▸ **Task**
Take from the listing each line that has the string "computer".

Task input Start Marker

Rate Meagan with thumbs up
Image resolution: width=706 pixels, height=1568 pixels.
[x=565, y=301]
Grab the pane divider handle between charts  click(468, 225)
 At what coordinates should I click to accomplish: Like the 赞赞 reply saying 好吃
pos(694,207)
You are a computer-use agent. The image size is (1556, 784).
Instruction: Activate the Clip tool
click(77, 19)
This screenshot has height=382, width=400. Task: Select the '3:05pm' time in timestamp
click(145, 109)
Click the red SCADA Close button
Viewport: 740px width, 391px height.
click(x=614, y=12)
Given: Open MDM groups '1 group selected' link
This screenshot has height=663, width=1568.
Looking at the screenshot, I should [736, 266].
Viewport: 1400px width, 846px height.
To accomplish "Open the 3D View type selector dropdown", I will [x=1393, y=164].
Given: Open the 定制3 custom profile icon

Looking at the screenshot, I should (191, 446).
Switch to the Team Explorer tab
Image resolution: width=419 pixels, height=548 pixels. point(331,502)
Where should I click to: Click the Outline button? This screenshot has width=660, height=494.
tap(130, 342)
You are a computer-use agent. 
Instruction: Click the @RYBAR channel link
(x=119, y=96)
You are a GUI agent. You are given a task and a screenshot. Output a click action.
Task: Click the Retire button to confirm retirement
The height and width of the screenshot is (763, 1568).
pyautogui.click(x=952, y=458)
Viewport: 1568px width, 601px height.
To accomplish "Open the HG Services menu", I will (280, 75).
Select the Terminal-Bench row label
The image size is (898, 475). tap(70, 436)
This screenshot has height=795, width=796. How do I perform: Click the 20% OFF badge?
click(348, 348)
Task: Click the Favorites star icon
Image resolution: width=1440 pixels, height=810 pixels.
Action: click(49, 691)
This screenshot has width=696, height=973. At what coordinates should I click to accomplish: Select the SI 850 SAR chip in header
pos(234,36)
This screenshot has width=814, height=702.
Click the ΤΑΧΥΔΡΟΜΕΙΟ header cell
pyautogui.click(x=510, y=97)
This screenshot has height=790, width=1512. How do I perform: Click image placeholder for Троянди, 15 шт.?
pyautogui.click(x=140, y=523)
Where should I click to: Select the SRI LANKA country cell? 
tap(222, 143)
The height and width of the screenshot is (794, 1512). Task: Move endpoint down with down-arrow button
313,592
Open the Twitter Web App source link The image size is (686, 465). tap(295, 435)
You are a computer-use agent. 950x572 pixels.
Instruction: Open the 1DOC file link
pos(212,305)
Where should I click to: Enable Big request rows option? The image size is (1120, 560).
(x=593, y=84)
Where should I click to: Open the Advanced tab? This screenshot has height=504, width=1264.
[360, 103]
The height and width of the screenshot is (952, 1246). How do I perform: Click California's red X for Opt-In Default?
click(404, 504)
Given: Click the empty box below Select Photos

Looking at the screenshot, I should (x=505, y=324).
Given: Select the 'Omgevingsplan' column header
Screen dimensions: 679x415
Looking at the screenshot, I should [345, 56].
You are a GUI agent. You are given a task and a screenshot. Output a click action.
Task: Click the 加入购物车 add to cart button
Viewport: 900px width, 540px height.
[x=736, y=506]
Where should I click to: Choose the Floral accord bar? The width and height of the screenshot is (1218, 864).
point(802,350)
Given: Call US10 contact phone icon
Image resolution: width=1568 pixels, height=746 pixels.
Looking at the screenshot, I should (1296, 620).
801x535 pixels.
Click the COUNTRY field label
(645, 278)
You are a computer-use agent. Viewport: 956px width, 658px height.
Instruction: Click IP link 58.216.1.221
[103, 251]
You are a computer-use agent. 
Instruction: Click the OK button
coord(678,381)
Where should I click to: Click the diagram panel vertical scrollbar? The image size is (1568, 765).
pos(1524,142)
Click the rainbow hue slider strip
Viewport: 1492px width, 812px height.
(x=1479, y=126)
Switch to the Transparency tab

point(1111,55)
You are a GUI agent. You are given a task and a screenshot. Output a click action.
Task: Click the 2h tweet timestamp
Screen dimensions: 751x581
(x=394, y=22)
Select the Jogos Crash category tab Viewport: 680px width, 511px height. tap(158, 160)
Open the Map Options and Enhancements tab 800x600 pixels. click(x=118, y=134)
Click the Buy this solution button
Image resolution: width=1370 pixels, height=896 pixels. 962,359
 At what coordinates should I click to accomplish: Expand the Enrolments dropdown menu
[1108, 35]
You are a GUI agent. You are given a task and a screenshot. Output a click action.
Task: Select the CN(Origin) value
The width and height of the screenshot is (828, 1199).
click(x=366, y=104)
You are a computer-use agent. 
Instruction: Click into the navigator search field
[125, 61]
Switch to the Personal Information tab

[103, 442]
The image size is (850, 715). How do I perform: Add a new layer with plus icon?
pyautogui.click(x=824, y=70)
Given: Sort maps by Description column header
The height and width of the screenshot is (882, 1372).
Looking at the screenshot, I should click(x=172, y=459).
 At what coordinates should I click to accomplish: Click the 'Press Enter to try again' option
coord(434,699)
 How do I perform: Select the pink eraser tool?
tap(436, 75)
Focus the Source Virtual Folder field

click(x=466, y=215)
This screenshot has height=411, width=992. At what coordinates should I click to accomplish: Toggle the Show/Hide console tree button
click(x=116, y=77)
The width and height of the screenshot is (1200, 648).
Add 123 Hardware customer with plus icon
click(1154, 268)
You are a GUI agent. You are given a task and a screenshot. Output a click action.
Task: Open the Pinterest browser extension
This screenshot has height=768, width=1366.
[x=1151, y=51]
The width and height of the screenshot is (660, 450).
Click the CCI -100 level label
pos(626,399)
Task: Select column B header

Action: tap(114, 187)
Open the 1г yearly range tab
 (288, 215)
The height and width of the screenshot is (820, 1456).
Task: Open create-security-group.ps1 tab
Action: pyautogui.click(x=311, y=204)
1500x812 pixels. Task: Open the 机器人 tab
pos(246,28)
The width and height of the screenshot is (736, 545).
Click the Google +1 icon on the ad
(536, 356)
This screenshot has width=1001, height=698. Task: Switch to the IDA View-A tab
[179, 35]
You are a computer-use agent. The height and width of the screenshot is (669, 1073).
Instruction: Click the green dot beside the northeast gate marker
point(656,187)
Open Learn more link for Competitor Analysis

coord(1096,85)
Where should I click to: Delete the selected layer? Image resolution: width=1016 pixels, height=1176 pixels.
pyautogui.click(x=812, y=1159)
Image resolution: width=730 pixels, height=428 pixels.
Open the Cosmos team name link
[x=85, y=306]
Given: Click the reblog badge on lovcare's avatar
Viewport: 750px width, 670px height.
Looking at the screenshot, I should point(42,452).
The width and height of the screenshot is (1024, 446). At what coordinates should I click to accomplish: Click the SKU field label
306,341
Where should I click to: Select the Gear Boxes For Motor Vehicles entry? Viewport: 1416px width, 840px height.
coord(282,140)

Task input End Marker

▸ **Answer to the problem**
You are a computer-use agent. The image size is (1556, 784).
You are a computer-use agent. 
You are a computer-use agent. 950x572 pixels.
You are a computer-use agent. Viewport: 956px width, 658px height.
You are a computer-use agent. 
You are a computer-use agent. 
You are a computer-use agent. The height and width of the screenshot is (669, 1073).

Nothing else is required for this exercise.